"Drogi Panie Mateuszu". List Giertycha do premiera

"Drogi Panie Mateuszu". List Giertycha do premiera

Dodano: 
Roman Giertych
Roman Giertych Źródło: PAP / Rafał Guz
"Przepraszam za tak poufały ton, który nie koresponduje z godnością Pańskiego urzędu, ale obydwaj wiemy, że ta przeszkoda wkrótce zaniknie" – pisze do premiera Mateusza Morawieckiego mecenas Roman Giertych.

"List do premiera Morawieckiego z rezygnacją. Drogi Panie Mateuszu!" – rozpoczyna swój wpis na Facebooku były wicepremier.

"Panie Premierze! Przez trzy ostatnie lata z godnością pełniłem rolę doradcy i piewcy dobrej zmiany. Pouczałem, tłumaczyłem, radziłem i broniłem. Opisałem żarliwą tę obronę w książce 'W obronie Konstytucji'. Może pan ją kupić w księgarniach. Dzisiaj jednak stanąłem przed zadaniem, które mnie przerasta. Uporządkujmy fakty" – pisze Giertych.

Dalej przedstawia kalendarium afery wokół Komisji Nadzoru Finansowego. Pisze m.in. o "planie Zdzisława", przegłosowaniu poprawki do tzw. ustawy o przejmowaniu banków i taśmie miliardera Leszka Czarneckiego, która doprowadziła do dymisji szefa KNF, Marka Ch.
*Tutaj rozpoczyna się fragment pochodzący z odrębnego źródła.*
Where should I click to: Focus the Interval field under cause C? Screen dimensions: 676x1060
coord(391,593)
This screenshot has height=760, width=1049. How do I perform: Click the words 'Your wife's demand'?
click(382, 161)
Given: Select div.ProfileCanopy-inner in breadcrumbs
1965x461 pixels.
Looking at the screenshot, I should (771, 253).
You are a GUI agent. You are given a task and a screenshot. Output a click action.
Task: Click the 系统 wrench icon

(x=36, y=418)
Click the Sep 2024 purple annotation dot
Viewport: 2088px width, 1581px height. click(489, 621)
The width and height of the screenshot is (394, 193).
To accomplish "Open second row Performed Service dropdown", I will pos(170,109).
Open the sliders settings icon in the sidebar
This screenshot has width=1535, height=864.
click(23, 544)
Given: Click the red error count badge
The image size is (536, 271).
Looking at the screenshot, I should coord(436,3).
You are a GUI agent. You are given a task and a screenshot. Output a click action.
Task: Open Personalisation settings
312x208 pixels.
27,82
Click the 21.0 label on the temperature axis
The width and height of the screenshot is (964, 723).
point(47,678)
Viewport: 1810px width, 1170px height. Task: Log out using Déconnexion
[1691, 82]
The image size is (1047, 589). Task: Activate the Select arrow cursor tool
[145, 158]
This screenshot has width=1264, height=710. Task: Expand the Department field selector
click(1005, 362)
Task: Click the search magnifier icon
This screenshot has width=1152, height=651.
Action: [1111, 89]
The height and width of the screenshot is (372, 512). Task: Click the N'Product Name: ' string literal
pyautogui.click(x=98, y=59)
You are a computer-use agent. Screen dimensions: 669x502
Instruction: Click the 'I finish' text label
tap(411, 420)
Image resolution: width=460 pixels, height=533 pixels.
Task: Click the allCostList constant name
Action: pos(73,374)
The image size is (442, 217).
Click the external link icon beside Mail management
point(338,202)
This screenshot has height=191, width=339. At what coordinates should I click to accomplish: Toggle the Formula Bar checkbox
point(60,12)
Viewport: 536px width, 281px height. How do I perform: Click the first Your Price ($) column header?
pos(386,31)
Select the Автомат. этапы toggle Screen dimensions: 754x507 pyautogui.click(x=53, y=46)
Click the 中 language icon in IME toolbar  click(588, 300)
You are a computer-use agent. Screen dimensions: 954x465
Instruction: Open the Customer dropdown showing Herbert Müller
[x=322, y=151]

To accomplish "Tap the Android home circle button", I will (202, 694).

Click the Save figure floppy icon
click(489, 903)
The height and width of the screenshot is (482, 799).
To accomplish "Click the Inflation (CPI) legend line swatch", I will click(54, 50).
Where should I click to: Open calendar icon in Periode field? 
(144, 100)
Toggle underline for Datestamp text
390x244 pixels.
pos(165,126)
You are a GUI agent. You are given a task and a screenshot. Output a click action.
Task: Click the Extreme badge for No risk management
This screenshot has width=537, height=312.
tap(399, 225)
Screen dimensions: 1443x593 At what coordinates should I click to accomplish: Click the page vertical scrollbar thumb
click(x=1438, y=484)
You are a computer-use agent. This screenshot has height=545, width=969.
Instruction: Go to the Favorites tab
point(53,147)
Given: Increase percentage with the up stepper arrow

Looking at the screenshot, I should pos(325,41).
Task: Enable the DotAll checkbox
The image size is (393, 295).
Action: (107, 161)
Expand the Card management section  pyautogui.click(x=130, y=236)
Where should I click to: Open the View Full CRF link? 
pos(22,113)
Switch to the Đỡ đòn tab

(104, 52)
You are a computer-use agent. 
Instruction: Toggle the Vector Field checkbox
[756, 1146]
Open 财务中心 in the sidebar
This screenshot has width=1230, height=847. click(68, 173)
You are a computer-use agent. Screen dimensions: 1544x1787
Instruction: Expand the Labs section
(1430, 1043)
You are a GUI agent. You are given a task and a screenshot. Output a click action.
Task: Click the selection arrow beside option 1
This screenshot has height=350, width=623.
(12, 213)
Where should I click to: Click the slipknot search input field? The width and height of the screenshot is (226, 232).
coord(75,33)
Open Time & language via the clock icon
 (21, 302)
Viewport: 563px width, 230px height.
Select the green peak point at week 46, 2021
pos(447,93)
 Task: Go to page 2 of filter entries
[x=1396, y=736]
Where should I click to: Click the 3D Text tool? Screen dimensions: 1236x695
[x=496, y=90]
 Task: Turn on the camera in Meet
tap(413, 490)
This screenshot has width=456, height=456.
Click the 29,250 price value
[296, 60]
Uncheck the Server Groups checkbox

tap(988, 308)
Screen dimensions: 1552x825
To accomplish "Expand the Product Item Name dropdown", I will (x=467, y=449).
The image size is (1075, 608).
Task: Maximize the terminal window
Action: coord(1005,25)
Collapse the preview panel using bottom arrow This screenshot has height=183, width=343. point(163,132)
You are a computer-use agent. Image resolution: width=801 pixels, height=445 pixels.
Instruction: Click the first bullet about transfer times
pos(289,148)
"Tak panie premierze. W świetle zaistniałych faktów muszę złożyć rezygnację z roli piewcy 'dobrej zmiany'" – zwraca się do Morawieckiego Giertych.

"Tego się bowiem nie da w żaden sposób wytłumaczyć. Bolszewicy nacjonalizowali mienie prywatne. Ale nawet oni proces uwłaszczenia nomenklatury na znacjonalizowanym majątku rozkładali na lata. Od Pana bolszewicy powinni uczyć się radykalizmu w realizacji walki z kułakami i wspieraniu tych elementów w społeczeństwie, które najlepiej przystosowują się do nowej władzy" – stwierdza mecenas.

"Pana były już życzliwy, Roman Giertych. PS Resztę Panu wyjaśnię podczas naszego rychłego spotkania..." – kończy swój list były wicepremier.